Nasmeen Ahmed, senior communications manager of the ICDDRB, recently issued a press release saying its hospitals and treatment centres had been instructed to stop using glucose and rice-based saline obtained from the ICDDRB Employees’ Multipurpose Cooperative Society, an independent registered entity.

Selim Barami, a director of the drug administration, told the Dhaka Tribune that rice saline was a medical product, which no one could manufacture or sell without acquiring a licence.
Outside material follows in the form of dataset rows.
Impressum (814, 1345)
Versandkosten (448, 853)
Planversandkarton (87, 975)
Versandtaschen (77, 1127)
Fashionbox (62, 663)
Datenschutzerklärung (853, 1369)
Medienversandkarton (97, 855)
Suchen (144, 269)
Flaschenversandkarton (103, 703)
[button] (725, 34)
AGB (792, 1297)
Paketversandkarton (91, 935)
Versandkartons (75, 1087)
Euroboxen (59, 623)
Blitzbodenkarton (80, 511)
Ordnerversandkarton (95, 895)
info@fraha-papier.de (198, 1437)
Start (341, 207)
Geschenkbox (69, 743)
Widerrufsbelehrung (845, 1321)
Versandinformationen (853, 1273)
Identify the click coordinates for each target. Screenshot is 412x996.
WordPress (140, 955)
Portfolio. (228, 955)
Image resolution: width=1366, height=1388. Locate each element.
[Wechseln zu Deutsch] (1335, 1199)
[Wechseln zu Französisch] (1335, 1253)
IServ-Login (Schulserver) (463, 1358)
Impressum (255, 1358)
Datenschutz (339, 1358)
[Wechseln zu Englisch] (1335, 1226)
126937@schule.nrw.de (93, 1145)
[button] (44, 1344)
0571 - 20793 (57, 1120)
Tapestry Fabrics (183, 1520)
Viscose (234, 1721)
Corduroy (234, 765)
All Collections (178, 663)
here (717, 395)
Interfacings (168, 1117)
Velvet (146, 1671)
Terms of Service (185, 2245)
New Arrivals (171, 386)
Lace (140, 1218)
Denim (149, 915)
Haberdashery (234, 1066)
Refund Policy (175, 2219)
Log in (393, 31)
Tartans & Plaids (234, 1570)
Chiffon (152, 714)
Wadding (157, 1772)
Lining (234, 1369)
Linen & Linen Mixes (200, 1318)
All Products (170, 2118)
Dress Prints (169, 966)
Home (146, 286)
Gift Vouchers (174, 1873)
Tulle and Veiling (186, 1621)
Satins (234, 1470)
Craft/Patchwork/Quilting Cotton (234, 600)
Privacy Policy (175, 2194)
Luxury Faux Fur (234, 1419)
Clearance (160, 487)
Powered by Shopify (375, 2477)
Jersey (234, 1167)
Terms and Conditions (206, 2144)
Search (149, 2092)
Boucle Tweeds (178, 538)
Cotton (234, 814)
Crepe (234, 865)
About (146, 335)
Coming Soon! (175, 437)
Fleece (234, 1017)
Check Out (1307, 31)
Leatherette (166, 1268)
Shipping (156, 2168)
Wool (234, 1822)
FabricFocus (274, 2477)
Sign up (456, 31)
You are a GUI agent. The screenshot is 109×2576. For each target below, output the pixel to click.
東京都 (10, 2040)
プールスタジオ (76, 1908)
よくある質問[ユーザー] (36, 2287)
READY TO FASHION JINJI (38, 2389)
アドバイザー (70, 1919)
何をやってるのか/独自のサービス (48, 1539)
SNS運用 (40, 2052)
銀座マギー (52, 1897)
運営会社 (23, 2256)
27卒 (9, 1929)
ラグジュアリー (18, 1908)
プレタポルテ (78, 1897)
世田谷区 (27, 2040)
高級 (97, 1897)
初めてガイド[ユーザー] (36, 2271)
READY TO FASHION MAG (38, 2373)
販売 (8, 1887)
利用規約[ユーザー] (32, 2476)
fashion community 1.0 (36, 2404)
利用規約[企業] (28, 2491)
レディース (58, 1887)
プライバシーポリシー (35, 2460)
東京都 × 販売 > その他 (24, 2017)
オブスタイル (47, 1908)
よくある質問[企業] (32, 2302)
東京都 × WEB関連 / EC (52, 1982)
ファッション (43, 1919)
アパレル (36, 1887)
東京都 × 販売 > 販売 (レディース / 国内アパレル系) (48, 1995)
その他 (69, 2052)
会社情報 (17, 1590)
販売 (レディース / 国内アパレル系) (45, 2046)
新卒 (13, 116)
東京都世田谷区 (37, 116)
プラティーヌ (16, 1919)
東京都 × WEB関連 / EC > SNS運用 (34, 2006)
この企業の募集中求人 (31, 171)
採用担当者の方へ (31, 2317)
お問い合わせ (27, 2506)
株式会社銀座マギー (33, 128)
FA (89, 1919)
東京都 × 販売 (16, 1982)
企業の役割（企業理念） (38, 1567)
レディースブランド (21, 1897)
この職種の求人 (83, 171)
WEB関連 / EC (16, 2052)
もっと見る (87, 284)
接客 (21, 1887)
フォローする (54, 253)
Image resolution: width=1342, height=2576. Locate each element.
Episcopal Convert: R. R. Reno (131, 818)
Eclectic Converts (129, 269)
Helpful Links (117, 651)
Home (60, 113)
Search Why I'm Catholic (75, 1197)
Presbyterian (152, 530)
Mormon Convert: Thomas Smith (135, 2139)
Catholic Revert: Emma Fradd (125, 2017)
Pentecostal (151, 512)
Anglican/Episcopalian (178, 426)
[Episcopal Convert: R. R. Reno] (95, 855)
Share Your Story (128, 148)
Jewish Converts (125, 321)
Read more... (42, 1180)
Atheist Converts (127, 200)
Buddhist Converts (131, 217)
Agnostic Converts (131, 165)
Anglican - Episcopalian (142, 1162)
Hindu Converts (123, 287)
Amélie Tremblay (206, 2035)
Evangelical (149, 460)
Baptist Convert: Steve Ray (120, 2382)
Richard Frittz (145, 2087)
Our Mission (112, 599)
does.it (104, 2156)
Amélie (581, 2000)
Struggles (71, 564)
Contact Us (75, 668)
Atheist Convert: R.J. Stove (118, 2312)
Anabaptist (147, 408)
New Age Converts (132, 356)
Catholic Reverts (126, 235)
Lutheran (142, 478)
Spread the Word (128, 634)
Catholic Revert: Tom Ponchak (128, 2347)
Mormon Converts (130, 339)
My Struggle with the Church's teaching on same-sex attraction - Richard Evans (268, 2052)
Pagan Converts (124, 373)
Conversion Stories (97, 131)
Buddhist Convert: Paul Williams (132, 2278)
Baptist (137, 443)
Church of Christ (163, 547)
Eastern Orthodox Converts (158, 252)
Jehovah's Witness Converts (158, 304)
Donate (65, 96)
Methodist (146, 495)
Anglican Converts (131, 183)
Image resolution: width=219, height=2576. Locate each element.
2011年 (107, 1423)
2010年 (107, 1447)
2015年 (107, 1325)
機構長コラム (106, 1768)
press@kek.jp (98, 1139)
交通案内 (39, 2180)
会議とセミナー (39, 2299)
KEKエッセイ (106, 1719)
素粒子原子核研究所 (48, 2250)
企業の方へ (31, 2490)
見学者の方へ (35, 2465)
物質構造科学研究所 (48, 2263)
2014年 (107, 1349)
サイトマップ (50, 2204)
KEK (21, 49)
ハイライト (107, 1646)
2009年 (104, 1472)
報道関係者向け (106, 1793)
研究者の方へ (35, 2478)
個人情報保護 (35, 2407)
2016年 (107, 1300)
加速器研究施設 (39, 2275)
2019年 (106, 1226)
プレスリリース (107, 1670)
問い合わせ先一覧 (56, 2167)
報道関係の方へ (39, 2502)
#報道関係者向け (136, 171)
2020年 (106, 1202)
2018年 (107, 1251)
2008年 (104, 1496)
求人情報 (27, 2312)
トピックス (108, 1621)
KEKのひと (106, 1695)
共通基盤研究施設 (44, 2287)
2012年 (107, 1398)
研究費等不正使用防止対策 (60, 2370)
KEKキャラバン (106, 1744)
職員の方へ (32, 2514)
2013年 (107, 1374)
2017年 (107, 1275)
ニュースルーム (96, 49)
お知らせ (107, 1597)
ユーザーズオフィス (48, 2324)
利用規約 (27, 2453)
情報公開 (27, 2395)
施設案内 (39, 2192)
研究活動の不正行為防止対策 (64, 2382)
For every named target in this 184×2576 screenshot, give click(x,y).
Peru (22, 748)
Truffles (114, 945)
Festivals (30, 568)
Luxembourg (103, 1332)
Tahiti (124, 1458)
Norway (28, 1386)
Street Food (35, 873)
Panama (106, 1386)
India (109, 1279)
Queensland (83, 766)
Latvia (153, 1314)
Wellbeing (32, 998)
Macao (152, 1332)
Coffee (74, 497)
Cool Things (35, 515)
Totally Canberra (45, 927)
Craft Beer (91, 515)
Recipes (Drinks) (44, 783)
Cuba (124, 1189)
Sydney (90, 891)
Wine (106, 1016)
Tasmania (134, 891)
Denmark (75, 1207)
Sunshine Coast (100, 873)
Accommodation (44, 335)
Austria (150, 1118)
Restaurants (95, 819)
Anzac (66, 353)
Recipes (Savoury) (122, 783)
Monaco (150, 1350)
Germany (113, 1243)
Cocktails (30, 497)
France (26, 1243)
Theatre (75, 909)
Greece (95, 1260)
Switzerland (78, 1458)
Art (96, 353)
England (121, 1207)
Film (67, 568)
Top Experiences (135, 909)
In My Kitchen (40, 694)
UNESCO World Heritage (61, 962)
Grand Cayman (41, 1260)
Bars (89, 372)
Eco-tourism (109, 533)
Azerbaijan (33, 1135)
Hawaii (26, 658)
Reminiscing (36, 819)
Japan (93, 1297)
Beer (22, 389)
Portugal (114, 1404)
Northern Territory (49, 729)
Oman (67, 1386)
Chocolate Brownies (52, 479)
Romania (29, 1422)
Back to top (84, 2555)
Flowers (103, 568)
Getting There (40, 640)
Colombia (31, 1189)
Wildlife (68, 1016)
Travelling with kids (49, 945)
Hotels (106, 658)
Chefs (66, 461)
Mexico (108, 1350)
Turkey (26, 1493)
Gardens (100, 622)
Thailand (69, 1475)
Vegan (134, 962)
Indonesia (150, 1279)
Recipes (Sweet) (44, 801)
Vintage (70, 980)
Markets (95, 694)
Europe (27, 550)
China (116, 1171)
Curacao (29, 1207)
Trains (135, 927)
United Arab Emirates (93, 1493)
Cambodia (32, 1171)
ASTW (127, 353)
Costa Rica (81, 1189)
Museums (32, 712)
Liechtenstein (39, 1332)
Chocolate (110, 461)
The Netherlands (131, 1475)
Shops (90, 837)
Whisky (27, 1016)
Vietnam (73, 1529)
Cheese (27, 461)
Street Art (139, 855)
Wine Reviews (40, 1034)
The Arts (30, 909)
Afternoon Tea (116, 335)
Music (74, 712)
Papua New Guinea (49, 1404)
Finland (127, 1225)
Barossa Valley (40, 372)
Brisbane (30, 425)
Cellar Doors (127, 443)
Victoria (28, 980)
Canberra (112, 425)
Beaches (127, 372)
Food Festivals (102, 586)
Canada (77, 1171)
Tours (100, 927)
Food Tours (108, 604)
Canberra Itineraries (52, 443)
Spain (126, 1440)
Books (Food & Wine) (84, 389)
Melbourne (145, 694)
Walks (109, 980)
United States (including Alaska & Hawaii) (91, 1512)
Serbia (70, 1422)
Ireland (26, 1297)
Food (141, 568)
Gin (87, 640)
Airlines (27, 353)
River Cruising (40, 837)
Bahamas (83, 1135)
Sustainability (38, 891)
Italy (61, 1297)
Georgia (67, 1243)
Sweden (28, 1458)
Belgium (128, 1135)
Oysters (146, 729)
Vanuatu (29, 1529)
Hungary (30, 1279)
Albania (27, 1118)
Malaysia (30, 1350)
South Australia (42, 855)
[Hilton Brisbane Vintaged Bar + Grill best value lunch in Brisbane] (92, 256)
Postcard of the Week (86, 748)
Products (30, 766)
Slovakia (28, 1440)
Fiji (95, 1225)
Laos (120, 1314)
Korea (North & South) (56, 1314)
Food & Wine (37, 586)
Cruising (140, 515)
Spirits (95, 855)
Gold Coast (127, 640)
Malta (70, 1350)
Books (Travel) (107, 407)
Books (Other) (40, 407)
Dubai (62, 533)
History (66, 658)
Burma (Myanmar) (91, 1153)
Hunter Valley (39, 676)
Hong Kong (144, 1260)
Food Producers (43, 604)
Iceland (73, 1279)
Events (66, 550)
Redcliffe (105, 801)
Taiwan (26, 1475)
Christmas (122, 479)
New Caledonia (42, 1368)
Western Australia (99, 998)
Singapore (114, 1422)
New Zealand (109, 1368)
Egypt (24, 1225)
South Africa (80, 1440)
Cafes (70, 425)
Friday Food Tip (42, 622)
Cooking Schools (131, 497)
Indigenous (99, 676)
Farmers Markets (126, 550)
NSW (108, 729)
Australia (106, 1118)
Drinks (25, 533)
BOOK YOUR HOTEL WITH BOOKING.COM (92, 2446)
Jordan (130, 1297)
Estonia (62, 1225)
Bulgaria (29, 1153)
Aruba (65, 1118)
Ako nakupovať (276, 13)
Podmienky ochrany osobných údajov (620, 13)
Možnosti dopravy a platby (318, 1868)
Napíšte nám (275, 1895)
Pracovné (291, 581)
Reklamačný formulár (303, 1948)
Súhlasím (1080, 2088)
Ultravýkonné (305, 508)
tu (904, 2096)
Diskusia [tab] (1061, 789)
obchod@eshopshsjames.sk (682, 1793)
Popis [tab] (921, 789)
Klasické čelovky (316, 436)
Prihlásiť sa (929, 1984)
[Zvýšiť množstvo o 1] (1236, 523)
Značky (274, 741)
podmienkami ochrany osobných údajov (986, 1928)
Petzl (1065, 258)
The ICDDRB would need to follow all the rules and procedures of a commercial drug factory in order to get a manufacturing licence, Barami added.

Sources said unscrupulous traders have been producing large amounts of fake and substandard oral saline to cash in from the huge demand of the product.

During recent drives, mobile courts identified two factories in the city that were producing fake rice saline of the ICDDRB, and sentenced the factory owners and employees with different terms of imprisonment.

The Oral Rehydration Solution (ORS) or oral saline was developed by the ICDDRB (formerly the Cholera Research Laboratory) in the late 1960s, and since then is estimated to have saved at least 50 million lives worldwide.